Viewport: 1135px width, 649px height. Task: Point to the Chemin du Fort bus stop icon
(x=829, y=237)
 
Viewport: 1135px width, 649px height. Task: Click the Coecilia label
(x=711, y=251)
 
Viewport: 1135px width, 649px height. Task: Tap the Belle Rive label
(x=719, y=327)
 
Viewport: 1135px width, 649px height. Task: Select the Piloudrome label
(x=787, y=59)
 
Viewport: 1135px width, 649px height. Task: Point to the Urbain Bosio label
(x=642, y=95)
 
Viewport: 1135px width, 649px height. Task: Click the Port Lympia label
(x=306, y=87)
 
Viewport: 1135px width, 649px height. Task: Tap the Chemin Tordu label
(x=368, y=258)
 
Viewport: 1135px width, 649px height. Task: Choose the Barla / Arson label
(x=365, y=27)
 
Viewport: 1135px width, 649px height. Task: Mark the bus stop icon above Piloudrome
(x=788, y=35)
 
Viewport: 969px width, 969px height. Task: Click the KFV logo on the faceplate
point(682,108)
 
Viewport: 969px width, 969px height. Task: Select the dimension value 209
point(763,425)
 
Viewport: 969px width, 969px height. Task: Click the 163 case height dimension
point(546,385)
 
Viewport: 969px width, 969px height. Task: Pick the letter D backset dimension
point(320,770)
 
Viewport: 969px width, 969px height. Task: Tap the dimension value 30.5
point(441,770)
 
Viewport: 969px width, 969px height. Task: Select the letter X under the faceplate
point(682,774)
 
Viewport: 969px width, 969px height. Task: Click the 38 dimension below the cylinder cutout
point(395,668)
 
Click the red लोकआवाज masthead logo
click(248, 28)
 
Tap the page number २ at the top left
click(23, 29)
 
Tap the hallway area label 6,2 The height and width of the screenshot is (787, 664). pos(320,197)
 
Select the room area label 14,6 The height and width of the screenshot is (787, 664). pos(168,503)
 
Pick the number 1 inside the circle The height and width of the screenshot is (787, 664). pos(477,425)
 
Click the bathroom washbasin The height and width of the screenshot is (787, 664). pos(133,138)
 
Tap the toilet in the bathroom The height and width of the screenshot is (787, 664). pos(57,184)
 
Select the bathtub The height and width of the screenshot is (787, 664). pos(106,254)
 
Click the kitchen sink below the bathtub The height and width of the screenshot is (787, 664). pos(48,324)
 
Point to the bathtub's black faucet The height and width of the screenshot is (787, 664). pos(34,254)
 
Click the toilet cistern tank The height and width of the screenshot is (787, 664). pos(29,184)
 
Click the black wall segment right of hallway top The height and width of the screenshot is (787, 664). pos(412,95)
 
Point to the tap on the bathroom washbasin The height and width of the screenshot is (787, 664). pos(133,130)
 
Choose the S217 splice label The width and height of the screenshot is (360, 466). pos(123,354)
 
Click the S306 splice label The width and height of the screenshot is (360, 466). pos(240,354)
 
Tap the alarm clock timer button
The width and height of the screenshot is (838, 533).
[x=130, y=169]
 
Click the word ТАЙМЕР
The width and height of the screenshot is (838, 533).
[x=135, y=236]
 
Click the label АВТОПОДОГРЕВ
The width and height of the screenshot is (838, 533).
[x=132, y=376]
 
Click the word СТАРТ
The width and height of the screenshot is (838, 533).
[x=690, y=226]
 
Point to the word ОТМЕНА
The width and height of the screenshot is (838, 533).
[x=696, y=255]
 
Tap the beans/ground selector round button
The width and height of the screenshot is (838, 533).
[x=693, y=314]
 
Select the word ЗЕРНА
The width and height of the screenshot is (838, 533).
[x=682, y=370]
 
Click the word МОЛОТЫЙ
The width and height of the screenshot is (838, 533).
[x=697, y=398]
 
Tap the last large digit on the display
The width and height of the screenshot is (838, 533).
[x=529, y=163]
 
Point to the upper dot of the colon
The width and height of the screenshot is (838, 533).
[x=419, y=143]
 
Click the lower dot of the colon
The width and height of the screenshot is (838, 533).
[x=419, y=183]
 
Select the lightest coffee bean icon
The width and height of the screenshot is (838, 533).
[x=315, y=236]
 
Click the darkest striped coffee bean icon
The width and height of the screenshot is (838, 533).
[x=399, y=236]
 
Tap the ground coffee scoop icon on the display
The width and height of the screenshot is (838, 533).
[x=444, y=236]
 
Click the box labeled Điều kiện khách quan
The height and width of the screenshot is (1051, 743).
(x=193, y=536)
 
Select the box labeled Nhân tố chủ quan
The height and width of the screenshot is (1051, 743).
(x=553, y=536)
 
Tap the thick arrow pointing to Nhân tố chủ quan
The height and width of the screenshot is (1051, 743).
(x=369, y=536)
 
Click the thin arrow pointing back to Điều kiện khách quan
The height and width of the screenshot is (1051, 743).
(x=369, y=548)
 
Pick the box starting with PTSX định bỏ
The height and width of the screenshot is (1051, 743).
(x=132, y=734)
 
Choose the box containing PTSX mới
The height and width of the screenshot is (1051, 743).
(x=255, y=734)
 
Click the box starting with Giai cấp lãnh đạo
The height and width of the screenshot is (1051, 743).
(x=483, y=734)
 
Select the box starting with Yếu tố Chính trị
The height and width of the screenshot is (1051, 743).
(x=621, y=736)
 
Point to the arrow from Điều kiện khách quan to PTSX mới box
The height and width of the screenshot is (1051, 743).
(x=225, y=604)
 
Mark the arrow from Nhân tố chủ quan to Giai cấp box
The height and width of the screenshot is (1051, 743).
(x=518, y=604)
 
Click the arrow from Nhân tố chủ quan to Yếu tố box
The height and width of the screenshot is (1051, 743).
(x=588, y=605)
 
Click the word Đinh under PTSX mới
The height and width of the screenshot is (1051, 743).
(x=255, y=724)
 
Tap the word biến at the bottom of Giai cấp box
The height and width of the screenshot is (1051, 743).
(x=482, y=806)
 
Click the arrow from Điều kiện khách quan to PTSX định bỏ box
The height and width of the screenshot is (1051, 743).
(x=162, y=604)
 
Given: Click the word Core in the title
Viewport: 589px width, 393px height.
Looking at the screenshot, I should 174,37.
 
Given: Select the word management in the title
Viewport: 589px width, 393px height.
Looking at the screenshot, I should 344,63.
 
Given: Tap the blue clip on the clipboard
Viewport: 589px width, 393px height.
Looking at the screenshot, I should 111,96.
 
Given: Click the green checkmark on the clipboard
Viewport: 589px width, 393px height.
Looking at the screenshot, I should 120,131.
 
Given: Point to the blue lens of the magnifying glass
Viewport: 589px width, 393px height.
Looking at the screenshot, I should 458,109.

Your objective:
Copy out the stretch of the material above from the line containing "Tap the word" through the end, requests included, and shift every coordinate in the answers by adding -17 to it.

Answer for the task:
Tap the word biến at the bottom of Giai cấp box
The height and width of the screenshot is (1051, 743).
(x=465, y=789)
 
Click the arrow from Điều kiện khách quan to PTSX định bỏ box
The height and width of the screenshot is (1051, 743).
(x=145, y=587)
 
Given: Click the word Core in the title
Viewport: 589px width, 393px height.
Looking at the screenshot, I should 157,20.
 
Given: Select the word management in the title
Viewport: 589px width, 393px height.
Looking at the screenshot, I should 327,46.
 
Given: Tap the blue clip on the clipboard
Viewport: 589px width, 393px height.
Looking at the screenshot, I should 94,79.
 
Given: Click the green checkmark on the clipboard
Viewport: 589px width, 393px height.
Looking at the screenshot, I should 103,114.
 
Given: Point to the blue lens of the magnifying glass
Viewport: 589px width, 393px height.
Looking at the screenshot, I should 441,92.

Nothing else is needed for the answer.